--- START DATA ENTRIES ---

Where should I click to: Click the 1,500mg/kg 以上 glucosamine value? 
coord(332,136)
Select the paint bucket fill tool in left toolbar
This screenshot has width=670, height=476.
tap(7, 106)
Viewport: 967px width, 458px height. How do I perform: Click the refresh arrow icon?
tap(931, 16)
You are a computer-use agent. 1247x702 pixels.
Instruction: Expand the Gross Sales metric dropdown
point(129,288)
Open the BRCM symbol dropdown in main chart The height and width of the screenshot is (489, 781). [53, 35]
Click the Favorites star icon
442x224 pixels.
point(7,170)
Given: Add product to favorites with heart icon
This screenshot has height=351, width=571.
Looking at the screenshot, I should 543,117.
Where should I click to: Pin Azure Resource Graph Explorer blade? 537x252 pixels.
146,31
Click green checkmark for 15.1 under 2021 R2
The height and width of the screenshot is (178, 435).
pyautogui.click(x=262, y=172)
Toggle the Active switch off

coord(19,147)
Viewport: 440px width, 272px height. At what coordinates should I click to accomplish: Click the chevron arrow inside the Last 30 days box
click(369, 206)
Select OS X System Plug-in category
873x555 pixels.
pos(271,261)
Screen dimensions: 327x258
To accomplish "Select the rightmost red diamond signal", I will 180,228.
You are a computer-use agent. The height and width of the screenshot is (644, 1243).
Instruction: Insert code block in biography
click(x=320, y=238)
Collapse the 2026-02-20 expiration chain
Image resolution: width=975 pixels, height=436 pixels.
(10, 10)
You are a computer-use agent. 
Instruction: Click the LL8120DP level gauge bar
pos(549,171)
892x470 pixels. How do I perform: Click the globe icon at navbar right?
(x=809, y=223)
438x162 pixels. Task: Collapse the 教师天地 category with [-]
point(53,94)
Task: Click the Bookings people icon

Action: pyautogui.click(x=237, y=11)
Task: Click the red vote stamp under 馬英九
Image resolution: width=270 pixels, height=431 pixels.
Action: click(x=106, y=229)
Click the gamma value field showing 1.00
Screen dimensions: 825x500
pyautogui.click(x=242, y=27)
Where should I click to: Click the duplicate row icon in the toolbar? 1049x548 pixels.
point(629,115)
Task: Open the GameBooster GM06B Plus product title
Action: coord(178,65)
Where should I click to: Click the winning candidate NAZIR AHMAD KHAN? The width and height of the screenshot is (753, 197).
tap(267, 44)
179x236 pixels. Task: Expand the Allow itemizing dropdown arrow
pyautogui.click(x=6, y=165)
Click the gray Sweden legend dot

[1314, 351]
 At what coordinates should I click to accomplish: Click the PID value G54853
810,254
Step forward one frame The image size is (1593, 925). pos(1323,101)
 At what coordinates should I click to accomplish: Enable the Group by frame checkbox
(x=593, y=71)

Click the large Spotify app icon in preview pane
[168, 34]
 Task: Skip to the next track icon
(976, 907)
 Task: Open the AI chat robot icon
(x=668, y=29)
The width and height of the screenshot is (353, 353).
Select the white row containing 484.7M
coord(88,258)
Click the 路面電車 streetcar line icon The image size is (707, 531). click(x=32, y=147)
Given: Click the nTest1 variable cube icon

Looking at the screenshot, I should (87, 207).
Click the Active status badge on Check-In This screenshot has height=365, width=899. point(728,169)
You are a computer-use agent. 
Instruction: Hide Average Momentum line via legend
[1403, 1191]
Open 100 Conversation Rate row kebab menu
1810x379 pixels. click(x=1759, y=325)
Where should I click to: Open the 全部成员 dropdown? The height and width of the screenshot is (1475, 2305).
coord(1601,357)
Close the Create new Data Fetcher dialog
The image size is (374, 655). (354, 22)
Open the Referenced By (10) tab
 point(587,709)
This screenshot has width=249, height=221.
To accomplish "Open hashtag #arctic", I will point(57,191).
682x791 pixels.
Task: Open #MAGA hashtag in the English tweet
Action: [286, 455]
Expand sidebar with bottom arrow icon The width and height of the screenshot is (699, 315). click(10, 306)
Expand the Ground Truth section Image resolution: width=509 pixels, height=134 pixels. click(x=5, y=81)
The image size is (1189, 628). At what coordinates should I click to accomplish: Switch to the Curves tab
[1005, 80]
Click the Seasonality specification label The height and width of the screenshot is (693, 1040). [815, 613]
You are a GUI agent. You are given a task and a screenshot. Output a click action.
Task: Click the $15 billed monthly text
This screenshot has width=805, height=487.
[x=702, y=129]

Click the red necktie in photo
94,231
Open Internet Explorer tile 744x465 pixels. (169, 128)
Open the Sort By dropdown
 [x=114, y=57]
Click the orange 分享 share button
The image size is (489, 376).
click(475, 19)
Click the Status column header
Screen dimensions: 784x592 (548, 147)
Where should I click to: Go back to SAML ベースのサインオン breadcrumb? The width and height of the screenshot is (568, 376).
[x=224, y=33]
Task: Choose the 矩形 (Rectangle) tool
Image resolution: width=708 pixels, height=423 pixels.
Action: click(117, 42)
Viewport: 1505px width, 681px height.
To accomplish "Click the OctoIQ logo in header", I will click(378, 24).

--- END DATA ENTRIES ---

**SET PROBLEM**
Copy the lines of the records above, from the line with "At what coordinates should I click to accomplish: Click the PID" to the line with "click(475, 19)", without changing a character.

**TASK ANSWER**
 At what coordinates should I click to accomplish: Click the PID value G54853
810,254
Step forward one frame The image size is (1593, 925). pos(1323,101)
 At what coordinates should I click to accomplish: Enable the Group by frame checkbox
(x=593, y=71)

Click the large Spotify app icon in preview pane
[168, 34]
 Task: Skip to the next track icon
(976, 907)
 Task: Open the AI chat robot icon
(x=668, y=29)
The width and height of the screenshot is (353, 353).
Select the white row containing 484.7M
coord(88,258)
Click the 路面電車 streetcar line icon The image size is (707, 531). click(x=32, y=147)
Given: Click the nTest1 variable cube icon

Looking at the screenshot, I should (87, 207).
Click the Active status badge on Check-In This screenshot has height=365, width=899. point(728,169)
You are a computer-use agent. 
Instruction: Hide Average Momentum line via legend
[1403, 1191]
Open 100 Conversation Rate row kebab menu
1810x379 pixels. click(x=1759, y=325)
Where should I click to: Open the 全部成员 dropdown? The height and width of the screenshot is (1475, 2305).
coord(1601,357)
Close the Create new Data Fetcher dialog
The image size is (374, 655). (354, 22)
Open the Referenced By (10) tab
 point(587,709)
This screenshot has width=249, height=221.
To accomplish "Open hashtag #arctic", I will point(57,191).
682x791 pixels.
Task: Open #MAGA hashtag in the English tweet
Action: [286, 455]
Expand sidebar with bottom arrow icon The width and height of the screenshot is (699, 315). click(10, 306)
Expand the Ground Truth section Image resolution: width=509 pixels, height=134 pixels. click(x=5, y=81)
The image size is (1189, 628). At what coordinates should I click to accomplish: Switch to the Curves tab
[1005, 80]
Click the Seasonality specification label The height and width of the screenshot is (693, 1040). [815, 613]
You are a GUI agent. You are given a task and a screenshot. Output a click action.
Task: Click the $15 billed monthly text
This screenshot has width=805, height=487.
[x=702, y=129]

Click the red necktie in photo
94,231
Open Internet Explorer tile 744x465 pixels. (169, 128)
Open the Sort By dropdown
 [x=114, y=57]
Click the orange 分享 share button
The image size is (489, 376).
click(475, 19)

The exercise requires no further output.